• [Source document]:
********************
Firbolg tribes cloister in remote forest strongholds, preferring to spend their days in quiet harmony with the woods. When provoked, firbolgs demonstrate formidable skills with weapons and druidic magic.
Firbolgs love nothing more than a peaceful day spent among the trees of an old forest. They see forests as sacred places, representing the heart of the world and monuments to the durability of life.
In their role as caretakers, firbolgs live off the land while striving to remain in balance with nature. Their methods reflect common sense and remarkable resourcefulness. During a bountiful summer, they store away excess nuts, fruit, and berries. When winter arrives, they scatter everything they can spare to ensure the animals of the wood survive until springtime.
In a firbolg’s eyes, there is no greater fault than greed. The firbolgs believe that the world remains healthiest when each creature takes only what it needs. Material goods, especially precious gems and gold, have little appeal to them. What use are such things when winter lingers and food runs short?
********************
• [Material provided]:
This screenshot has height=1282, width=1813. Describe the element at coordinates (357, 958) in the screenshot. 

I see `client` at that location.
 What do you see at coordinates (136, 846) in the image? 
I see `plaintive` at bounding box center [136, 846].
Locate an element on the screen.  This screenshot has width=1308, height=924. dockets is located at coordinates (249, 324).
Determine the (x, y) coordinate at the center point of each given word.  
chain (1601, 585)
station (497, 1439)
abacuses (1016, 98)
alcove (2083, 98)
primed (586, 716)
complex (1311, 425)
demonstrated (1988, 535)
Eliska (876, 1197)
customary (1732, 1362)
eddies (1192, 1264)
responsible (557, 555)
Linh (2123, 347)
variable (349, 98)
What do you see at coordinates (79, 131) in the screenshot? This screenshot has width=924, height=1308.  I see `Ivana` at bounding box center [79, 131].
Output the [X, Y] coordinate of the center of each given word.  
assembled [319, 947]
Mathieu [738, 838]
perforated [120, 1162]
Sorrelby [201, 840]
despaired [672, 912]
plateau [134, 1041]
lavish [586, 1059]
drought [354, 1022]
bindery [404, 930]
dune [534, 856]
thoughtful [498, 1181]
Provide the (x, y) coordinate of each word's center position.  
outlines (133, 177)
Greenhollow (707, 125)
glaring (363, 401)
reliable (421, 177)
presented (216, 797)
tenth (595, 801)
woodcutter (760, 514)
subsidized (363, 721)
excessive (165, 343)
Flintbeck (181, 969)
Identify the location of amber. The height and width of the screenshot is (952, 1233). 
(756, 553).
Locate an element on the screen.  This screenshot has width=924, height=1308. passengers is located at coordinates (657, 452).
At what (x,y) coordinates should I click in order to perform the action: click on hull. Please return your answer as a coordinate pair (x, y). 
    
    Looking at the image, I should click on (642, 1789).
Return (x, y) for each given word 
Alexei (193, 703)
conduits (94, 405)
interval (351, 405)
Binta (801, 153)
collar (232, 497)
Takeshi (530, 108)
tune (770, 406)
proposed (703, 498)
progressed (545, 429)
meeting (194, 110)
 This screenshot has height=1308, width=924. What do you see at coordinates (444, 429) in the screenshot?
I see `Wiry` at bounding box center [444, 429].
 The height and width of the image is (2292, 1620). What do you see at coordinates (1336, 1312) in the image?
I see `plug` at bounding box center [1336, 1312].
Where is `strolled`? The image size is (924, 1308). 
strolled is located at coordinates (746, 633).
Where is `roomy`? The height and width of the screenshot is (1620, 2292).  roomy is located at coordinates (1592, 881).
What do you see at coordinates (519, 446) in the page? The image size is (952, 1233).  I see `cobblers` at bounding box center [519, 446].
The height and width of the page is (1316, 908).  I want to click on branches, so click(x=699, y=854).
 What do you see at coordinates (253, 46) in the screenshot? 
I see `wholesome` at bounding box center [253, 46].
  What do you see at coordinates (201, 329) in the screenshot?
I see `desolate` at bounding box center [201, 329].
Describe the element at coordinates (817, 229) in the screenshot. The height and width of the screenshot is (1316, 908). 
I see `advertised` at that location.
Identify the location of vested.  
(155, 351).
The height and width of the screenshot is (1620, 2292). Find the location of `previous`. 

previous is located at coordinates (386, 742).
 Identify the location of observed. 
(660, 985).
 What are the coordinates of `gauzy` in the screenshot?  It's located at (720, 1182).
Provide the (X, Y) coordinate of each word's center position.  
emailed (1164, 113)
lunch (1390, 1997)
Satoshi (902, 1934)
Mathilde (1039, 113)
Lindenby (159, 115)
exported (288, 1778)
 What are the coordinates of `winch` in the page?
********************
• [Exercise requirements]:
1/ According to the passage on firbolgs, what is the greatest fault in a firbolg's eyes?
2/ Please reproduce the rows verbatim, from the first line of the rows through the line holding "coordinates (249, 324).", inclusive.
The passage on firbolgs and the rows come from different sources.

• [Set of answers]:
1/ Greed.

2/
This screenshot has height=1282, width=1813. Describe the element at coordinates (357, 958) in the screenshot. 

I see `client` at that location.
 What do you see at coordinates (136, 846) in the image? 
I see `plaintive` at bounding box center [136, 846].
Locate an element on the screen.  This screenshot has width=1308, height=924. dockets is located at coordinates (249, 324).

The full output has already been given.